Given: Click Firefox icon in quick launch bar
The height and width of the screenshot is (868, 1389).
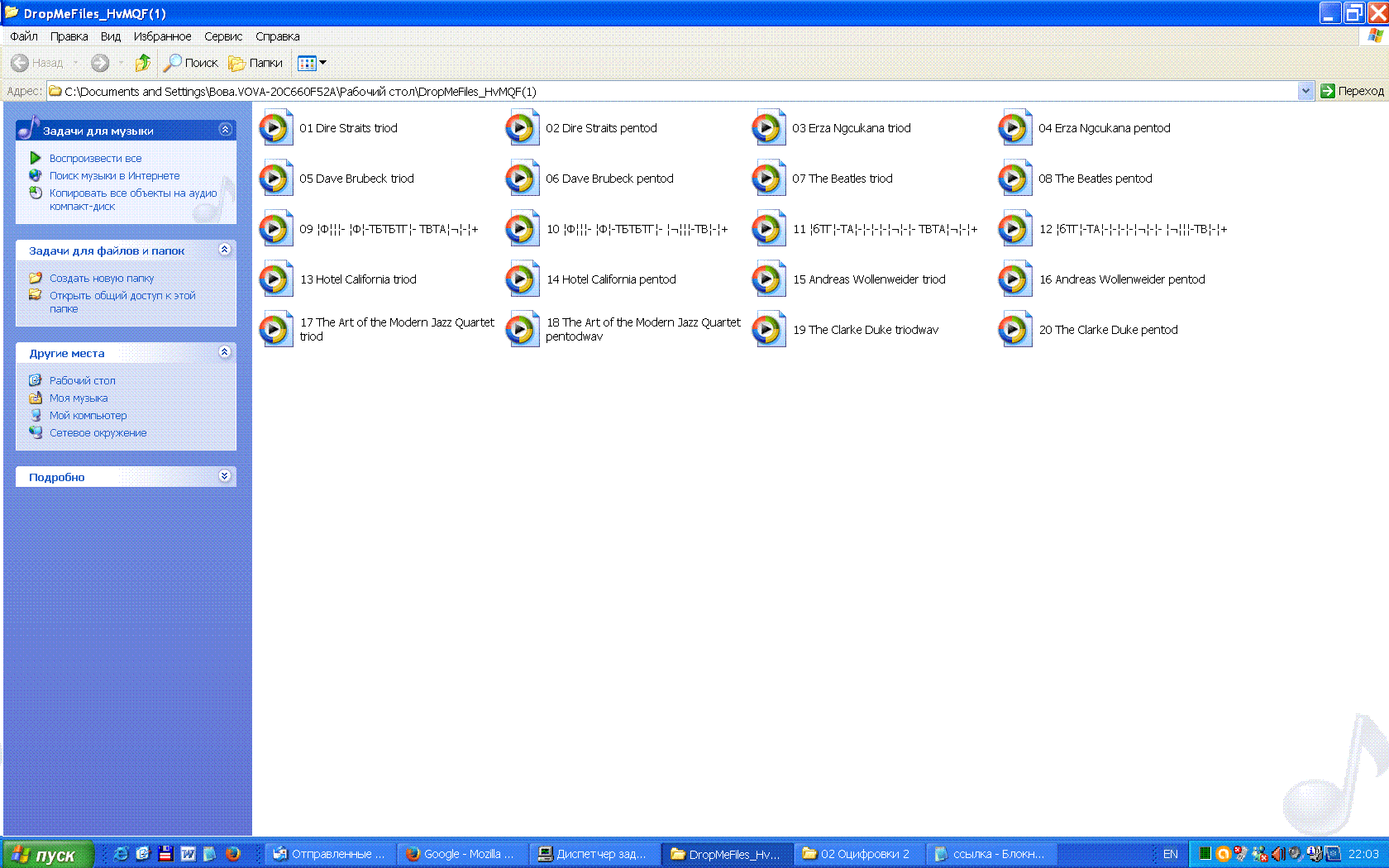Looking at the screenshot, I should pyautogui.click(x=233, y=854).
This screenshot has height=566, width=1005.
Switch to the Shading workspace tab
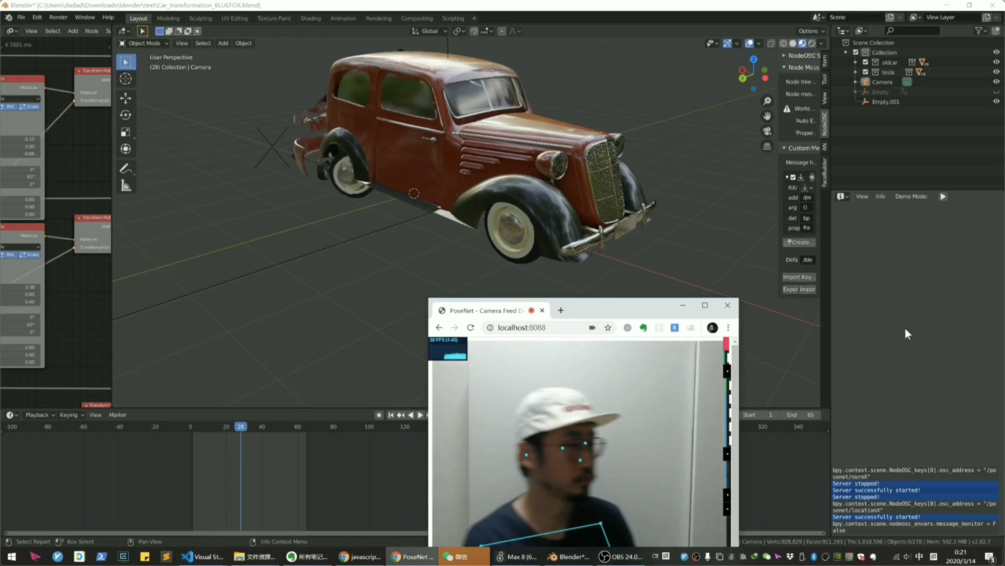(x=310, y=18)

▸ Exercise:
Render these records as a two-column CSV with the header columns instruction and location, one row for each record: the instruction text in one quoted field and its answer in the other, with any line breaks turned into spaces. Leave the pictures out.

▸ Solution for this problem:
instruction,location
"Given: Click Firefox icon in quick launch bar The height and width of the screenshot is (868, 1389).","Looking at the screenshot, I should pyautogui.click(x=233, y=854)."
"This screenshot has height=566, width=1005. Switch to the Shading workspace tab","(x=310, y=18)"